Module 1: The Normalization of Absurdity
When you're a child, your environment defines normal. What happens when that environment is profoundly broken? You adapt. This is the first major theme of the book. Burroughs is dropped into a world that should be terrifying. But he learns to navigate it. The key is that in a dysfunctional system, absurdity becomes the new baseline.
The first insight here is that survival often requires adapting to and even embracing chaos. When Augusten first arrives at the Finch house, his expectations are shattered. He imagines a doctor's pristine home. He finds filth, neglect, and danger. A young child, Poo Bear, defecates on the carpet while his aunts cheer him on. An old electroshock machine is treated as a toy. This is a complete breakdown of societal norms. Yet, Augusten doesn't just recoil. He observes. He recalibrates. He starts to find a perverse comfort in the madness because it distracts from the pain of his parents' abandonment. For a professional navigating a chaotic project or a volatile market, this is a powerful reminder. Sometimes, the first step is to understand the internal logic of the chaos and find your place within it.
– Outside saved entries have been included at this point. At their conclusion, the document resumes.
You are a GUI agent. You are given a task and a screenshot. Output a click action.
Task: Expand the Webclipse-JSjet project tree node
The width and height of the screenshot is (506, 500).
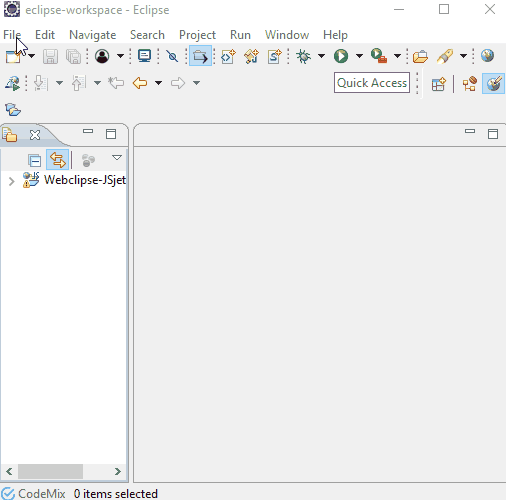[x=11, y=181]
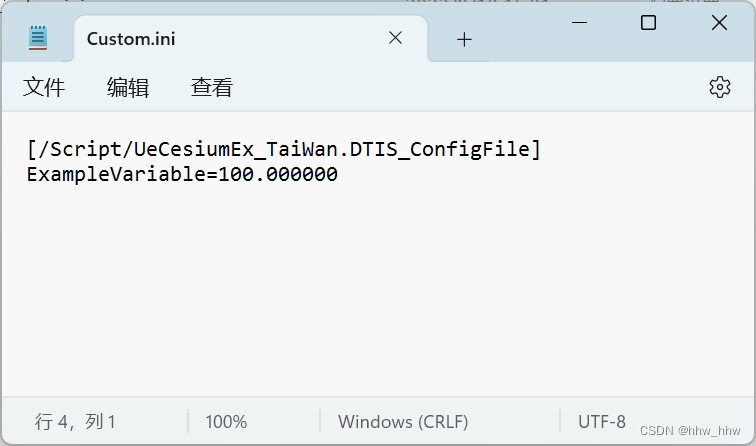Click the empty text area below the lines
The image size is (756, 446).
coord(376,289)
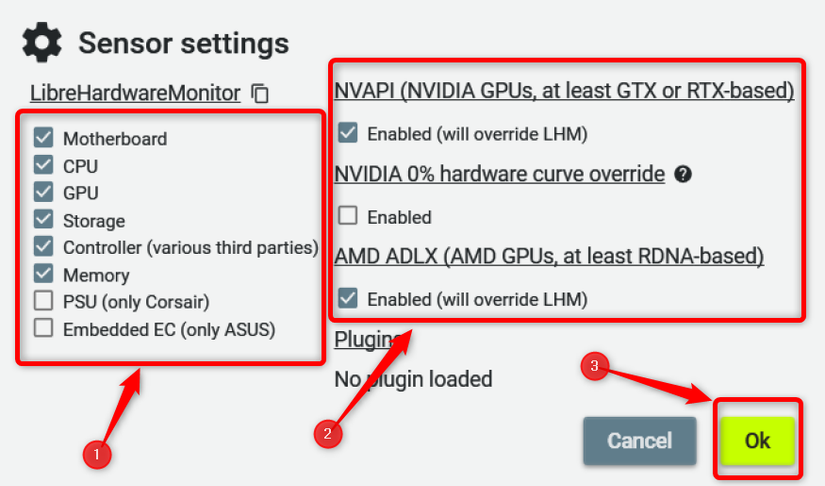Click the copy icon beside LibreHardwareMonitor
825x486 pixels.
[x=260, y=94]
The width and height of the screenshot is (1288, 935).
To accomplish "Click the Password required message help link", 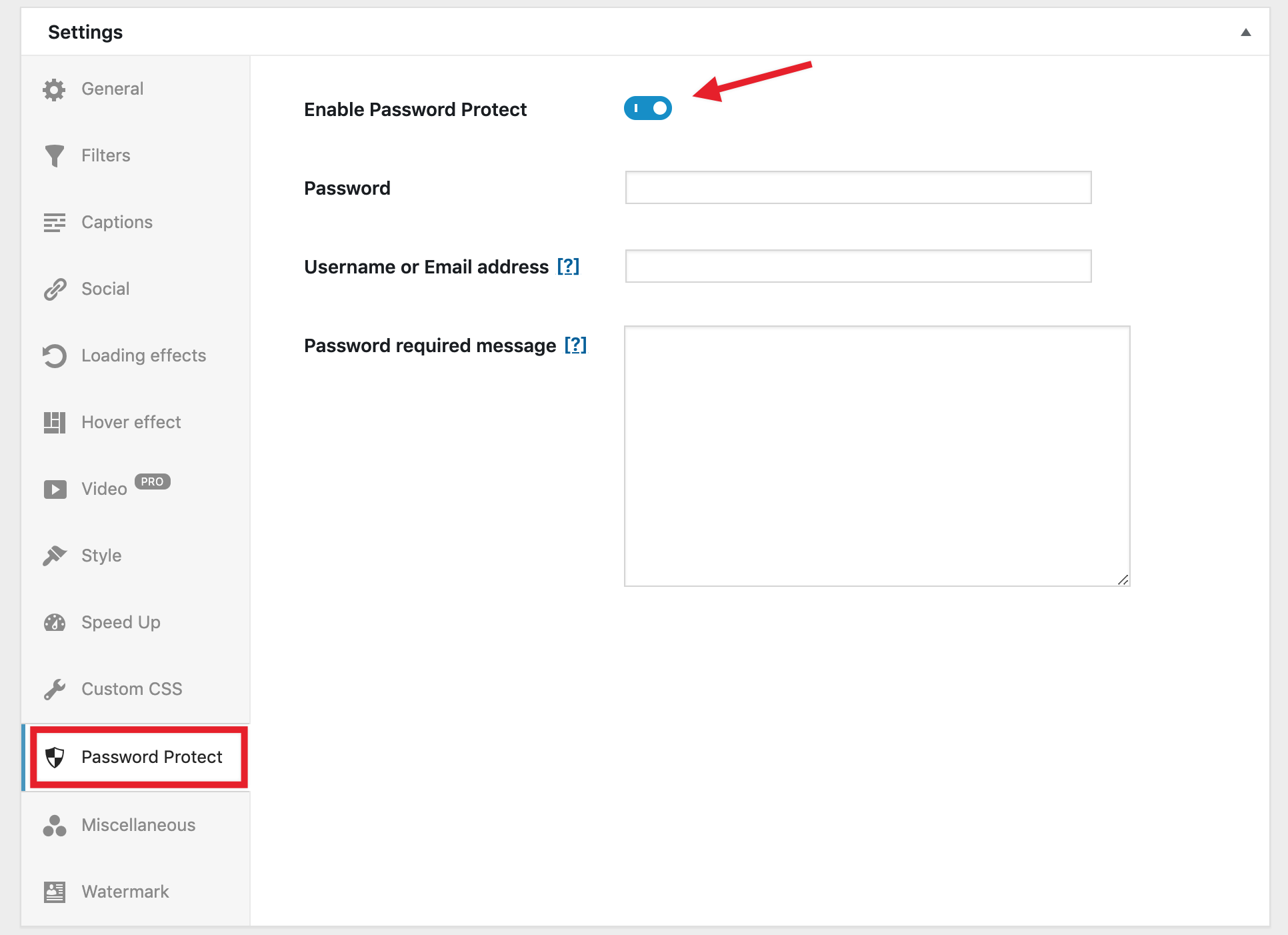I will coord(577,346).
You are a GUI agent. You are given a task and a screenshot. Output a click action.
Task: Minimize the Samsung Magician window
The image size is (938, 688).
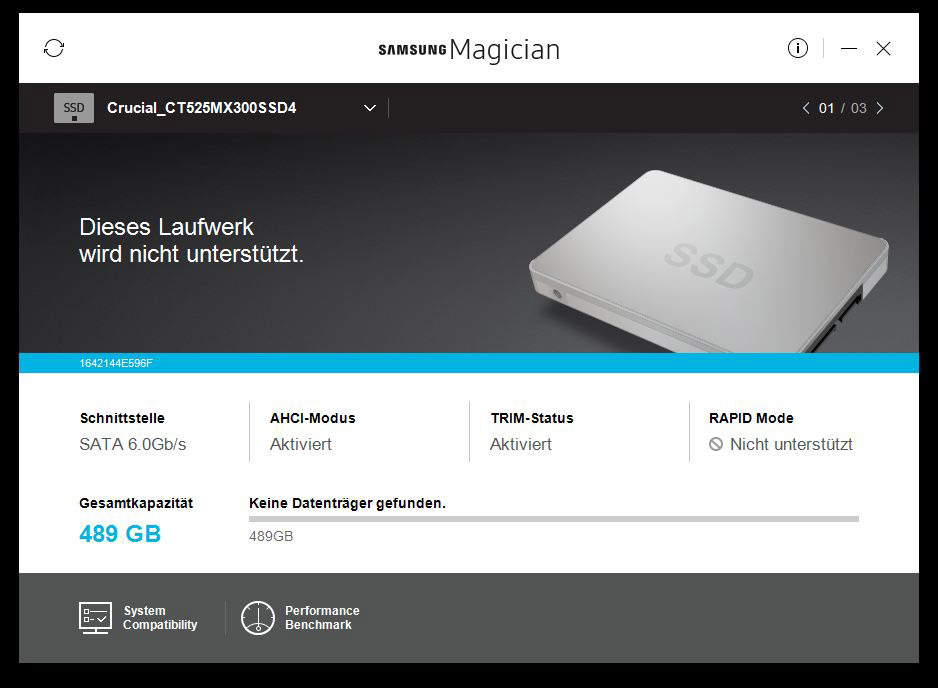pos(848,48)
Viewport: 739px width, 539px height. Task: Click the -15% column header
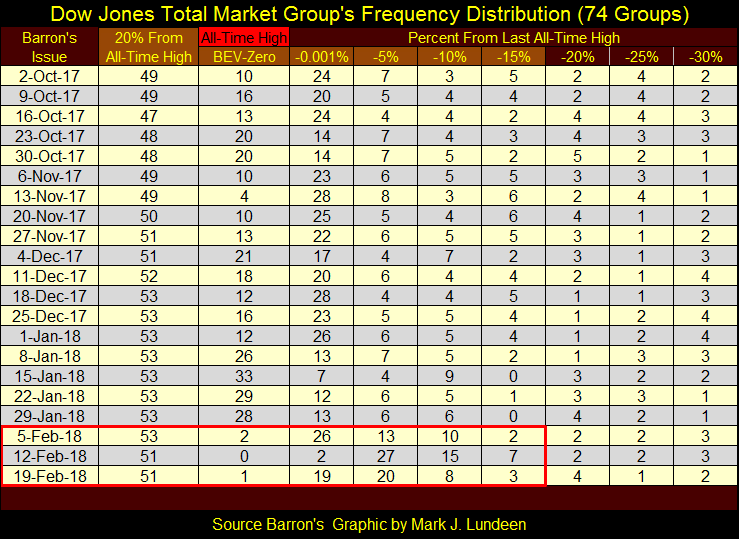pos(513,56)
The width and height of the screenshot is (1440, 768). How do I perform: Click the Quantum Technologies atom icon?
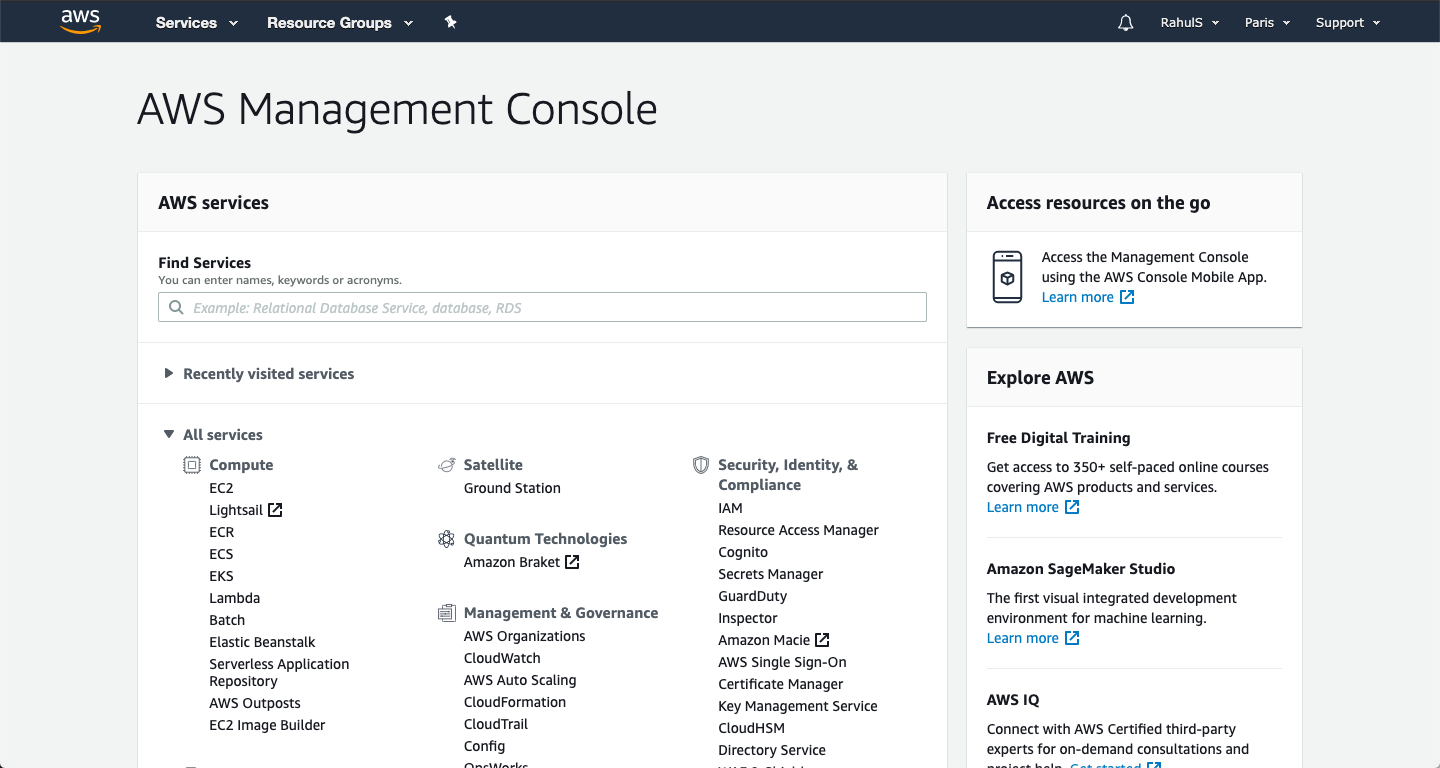447,539
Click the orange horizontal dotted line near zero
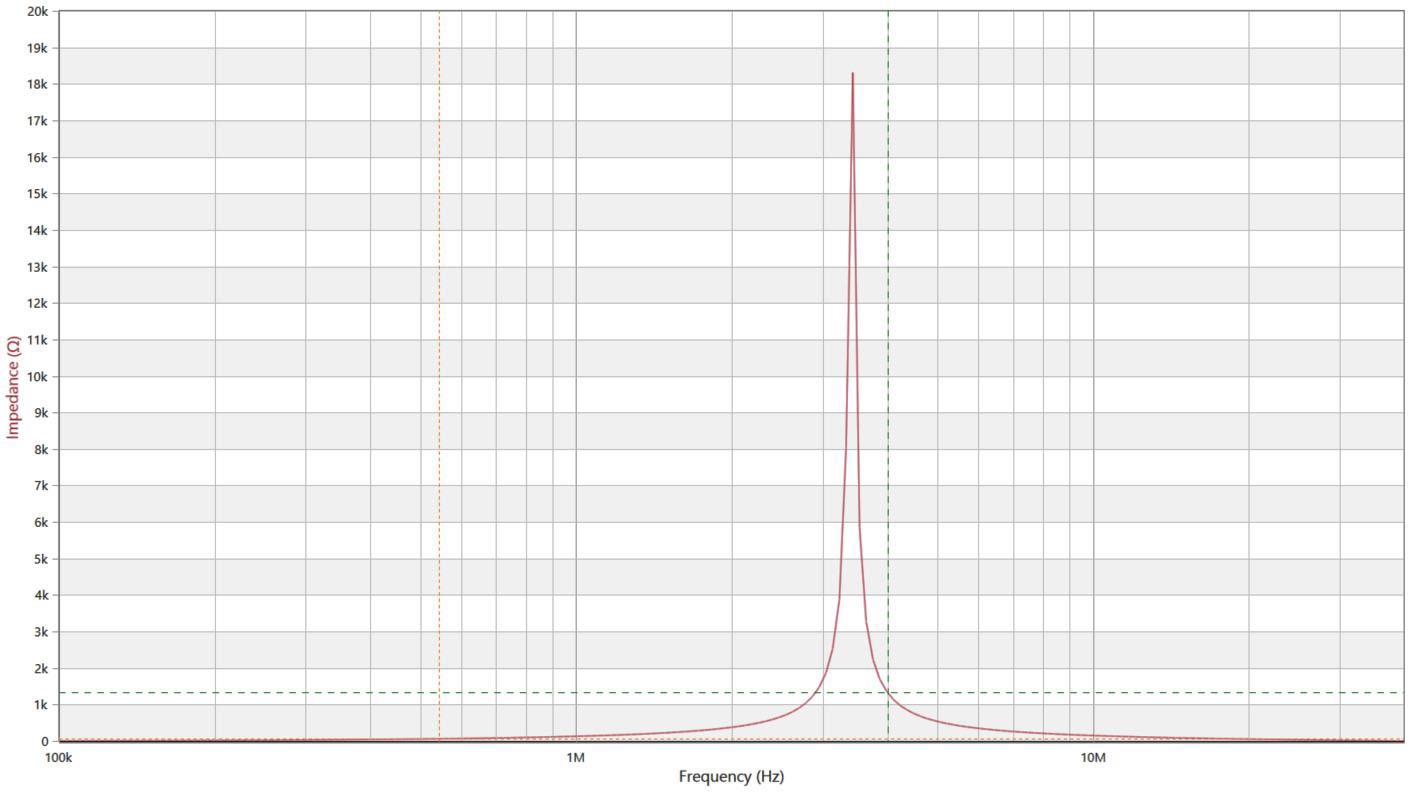 tap(300, 739)
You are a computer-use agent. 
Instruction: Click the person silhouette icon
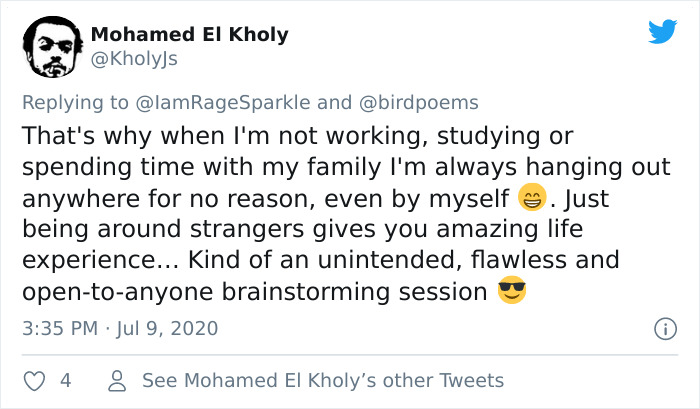point(117,381)
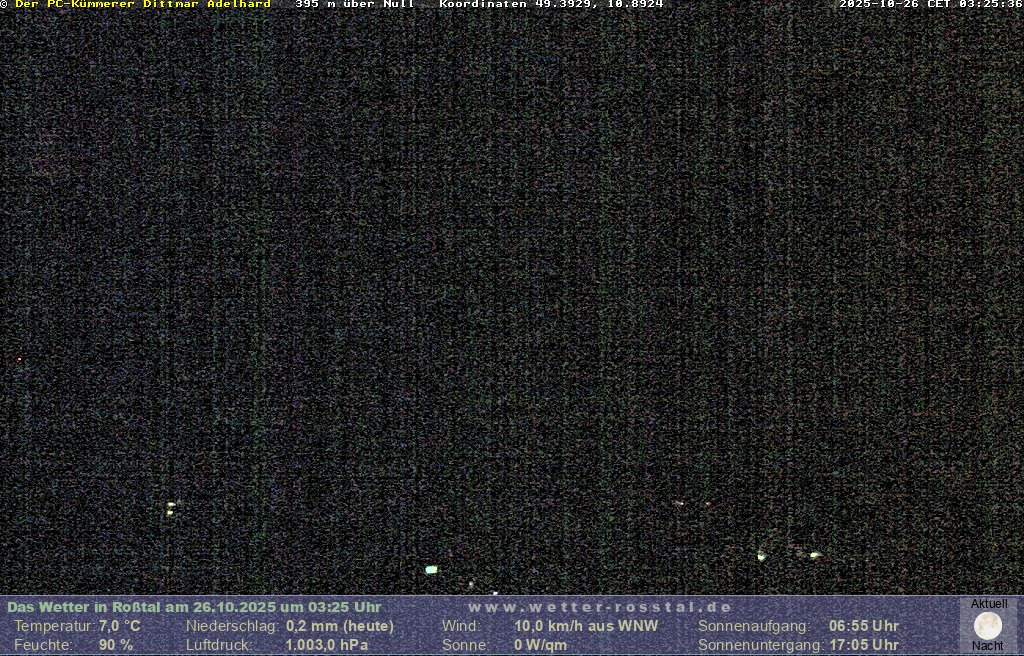Image resolution: width=1024 pixels, height=656 pixels.
Task: Click the timestamp 2025-10-26 CET 03:25:36
Action: pos(930,5)
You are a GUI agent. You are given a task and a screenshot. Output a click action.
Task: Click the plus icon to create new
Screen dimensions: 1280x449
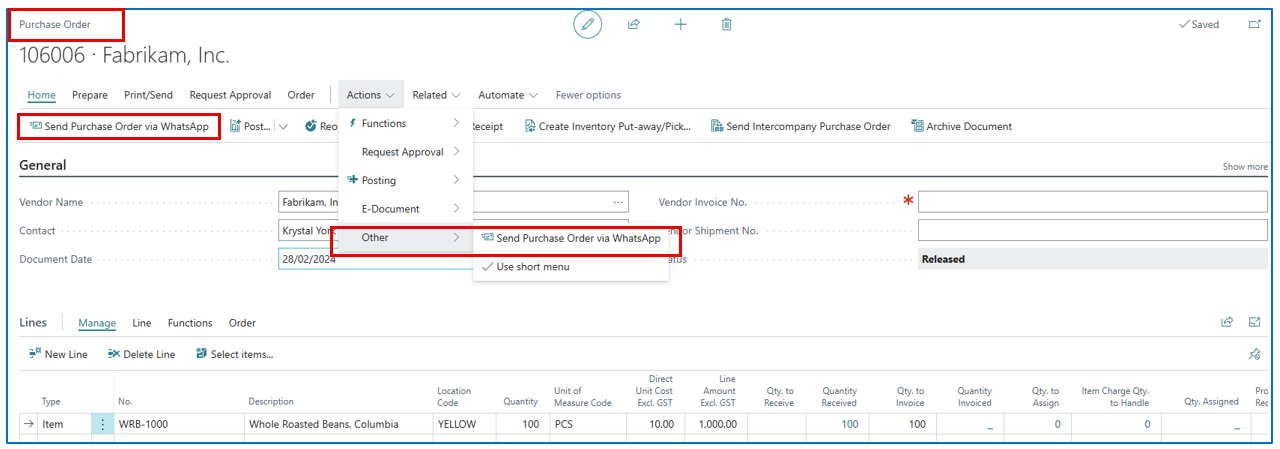pyautogui.click(x=681, y=24)
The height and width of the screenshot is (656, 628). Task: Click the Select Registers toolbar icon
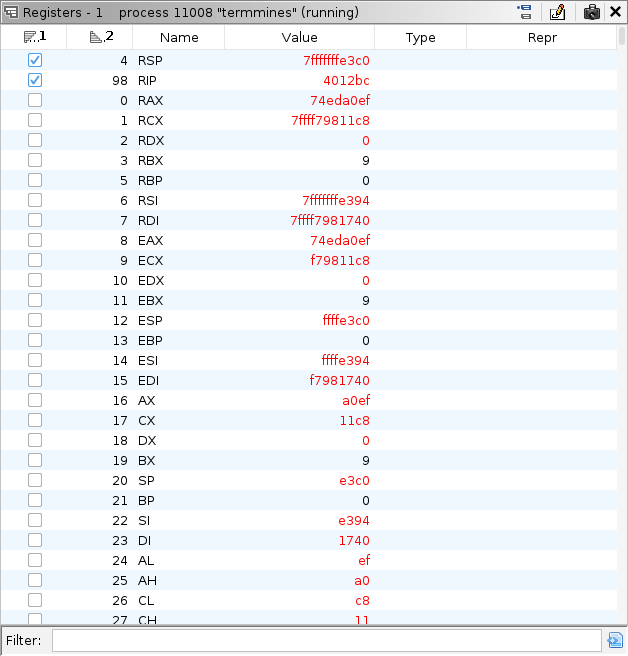tap(524, 12)
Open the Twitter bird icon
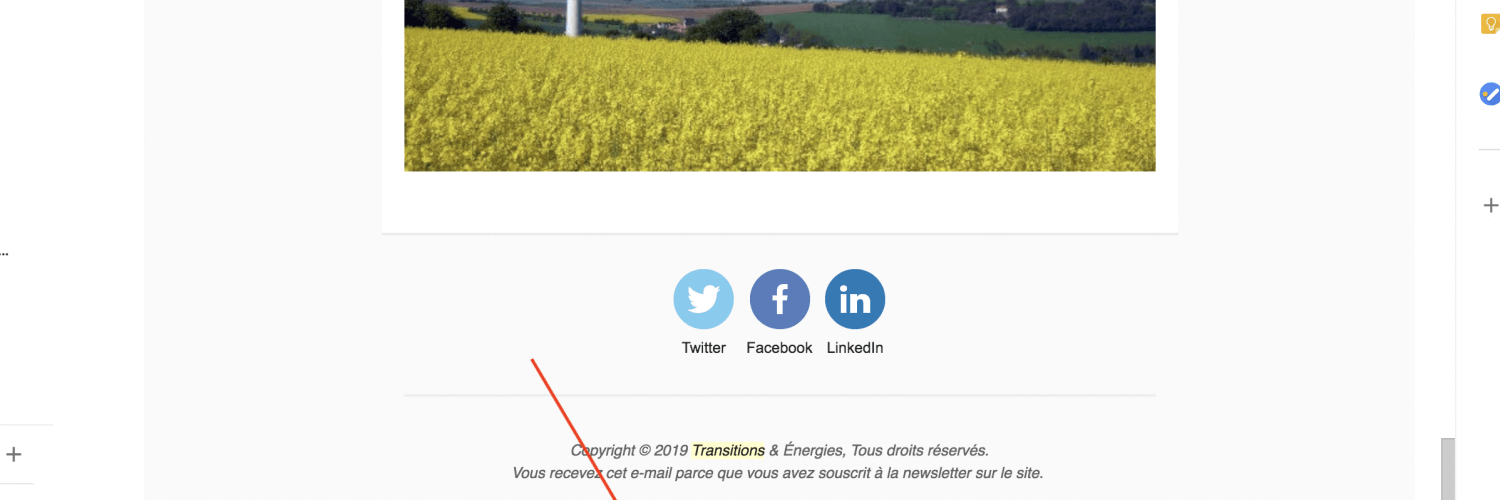This screenshot has width=1500, height=500. coord(704,299)
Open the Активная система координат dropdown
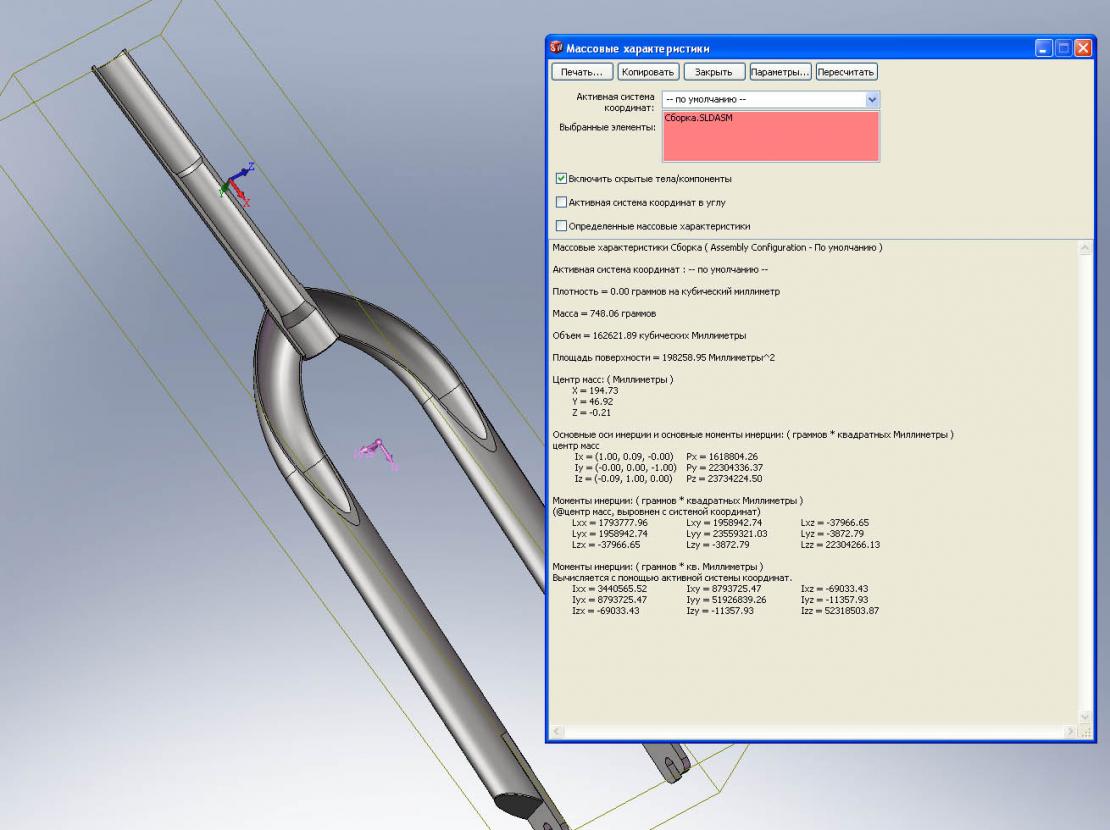Viewport: 1110px width, 830px height. click(871, 100)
Moving on from adaptation, we see how the lines between reality and performance blur. In unstable environments, people adopt theatrical roles to cope and exert influence. Dr. Finch is a performer. He organizes a "World Father's Day" parade, wearing a suit covered in balloons. He uses psychological jargon as a weapon in family arguments. His daughters, Hope and Natalie, learn this behavior. They turn fights into dramatic spectacles, accusing each other of "projection" and "denial." This is theater. It's a way to feel powerful in a powerless situation. Augusten learns this too. He begins to see his own life through a cinematic lens, finding a strange glamour in the dysfunction.
But what happens when the absurd becomes your teacher? The author suggests that eccentric rituals can replace traditional guidance in the absence of stable authority. The Finch family has "bible-dps." They ask a question, open the Bible to a random page, and point. The word they land on is God's answer. Hope uses this method to decide whether to visit a friend or choose a sandwich. Augusten, starved for parental guidance, becomes addicted to this ritual. It gives him answers. It provides a sense of certainty in a world that has none. For us, it's a stark illustration of the human need for frameworks. When reliable leadership is absent, people will create or adopt their own systems, no matter how irrational they seem.